## Data
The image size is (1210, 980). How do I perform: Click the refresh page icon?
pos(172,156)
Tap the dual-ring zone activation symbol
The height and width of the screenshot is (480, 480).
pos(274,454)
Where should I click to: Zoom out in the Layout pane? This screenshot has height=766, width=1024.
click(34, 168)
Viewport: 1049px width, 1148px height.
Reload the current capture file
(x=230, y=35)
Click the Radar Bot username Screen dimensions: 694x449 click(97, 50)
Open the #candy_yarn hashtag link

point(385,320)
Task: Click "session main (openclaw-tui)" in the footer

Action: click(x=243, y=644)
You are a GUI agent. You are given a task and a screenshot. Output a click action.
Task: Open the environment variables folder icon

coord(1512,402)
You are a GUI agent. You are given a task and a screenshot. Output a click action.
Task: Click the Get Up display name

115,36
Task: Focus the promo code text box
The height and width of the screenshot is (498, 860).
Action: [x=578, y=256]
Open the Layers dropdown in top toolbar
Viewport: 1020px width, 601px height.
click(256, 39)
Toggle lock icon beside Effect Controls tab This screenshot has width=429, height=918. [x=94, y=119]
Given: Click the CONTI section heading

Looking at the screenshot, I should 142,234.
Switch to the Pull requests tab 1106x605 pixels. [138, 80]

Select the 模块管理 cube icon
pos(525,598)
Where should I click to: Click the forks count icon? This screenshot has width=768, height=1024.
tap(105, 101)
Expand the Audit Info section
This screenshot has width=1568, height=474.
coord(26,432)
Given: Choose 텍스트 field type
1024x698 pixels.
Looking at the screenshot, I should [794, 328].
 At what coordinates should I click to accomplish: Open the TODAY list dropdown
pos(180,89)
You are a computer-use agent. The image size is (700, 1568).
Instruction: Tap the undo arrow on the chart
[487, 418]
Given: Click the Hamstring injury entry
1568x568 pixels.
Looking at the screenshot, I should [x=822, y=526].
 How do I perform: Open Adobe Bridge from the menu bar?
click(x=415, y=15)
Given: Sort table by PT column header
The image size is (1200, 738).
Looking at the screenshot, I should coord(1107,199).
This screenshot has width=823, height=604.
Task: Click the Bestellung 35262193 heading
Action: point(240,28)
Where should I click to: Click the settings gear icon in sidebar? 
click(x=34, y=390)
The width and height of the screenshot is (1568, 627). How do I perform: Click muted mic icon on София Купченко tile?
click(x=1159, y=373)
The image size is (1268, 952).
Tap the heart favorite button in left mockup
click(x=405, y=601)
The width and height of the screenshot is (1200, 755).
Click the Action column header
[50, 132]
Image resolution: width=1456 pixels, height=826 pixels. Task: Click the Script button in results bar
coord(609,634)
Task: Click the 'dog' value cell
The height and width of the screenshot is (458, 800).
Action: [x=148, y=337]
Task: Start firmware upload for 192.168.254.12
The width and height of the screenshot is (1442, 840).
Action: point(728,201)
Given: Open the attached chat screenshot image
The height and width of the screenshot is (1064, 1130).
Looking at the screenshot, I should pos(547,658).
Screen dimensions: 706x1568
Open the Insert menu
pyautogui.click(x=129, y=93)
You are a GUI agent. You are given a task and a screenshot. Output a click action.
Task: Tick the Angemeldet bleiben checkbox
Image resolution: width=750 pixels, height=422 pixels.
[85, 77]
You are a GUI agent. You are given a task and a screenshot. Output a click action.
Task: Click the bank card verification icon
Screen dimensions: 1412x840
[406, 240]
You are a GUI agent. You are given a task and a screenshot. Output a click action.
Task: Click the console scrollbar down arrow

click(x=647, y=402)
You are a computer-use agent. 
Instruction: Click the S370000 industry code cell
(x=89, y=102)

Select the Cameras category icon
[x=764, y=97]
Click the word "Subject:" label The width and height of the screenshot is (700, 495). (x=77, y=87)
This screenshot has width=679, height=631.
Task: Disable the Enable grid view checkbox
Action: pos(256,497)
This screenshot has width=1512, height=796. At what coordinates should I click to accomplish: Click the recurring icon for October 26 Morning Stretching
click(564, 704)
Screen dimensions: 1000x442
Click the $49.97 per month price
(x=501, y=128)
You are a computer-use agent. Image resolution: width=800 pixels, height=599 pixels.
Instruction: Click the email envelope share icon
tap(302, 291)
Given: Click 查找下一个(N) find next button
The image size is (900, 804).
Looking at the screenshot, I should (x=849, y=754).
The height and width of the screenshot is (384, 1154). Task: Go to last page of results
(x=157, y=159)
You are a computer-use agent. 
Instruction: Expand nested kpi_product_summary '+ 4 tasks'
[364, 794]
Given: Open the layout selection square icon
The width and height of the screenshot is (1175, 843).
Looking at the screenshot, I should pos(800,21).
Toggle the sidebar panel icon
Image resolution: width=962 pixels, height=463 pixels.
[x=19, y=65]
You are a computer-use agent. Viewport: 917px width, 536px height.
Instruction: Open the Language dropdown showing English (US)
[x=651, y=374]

## Short problem
Please write out the material again without any changes, starting with the line that contains "Where should I click to: Zoom" and going on through the line that contains "Click the Radar".

## The completed task
Where should I click to: Zoom out in the Layout pane? This screenshot has height=766, width=1024.
click(34, 168)
Viewport: 1049px width, 1148px height.
Reload the current capture file
(x=230, y=35)
Click the Radar Bot username Screen dimensions: 694x449 click(97, 50)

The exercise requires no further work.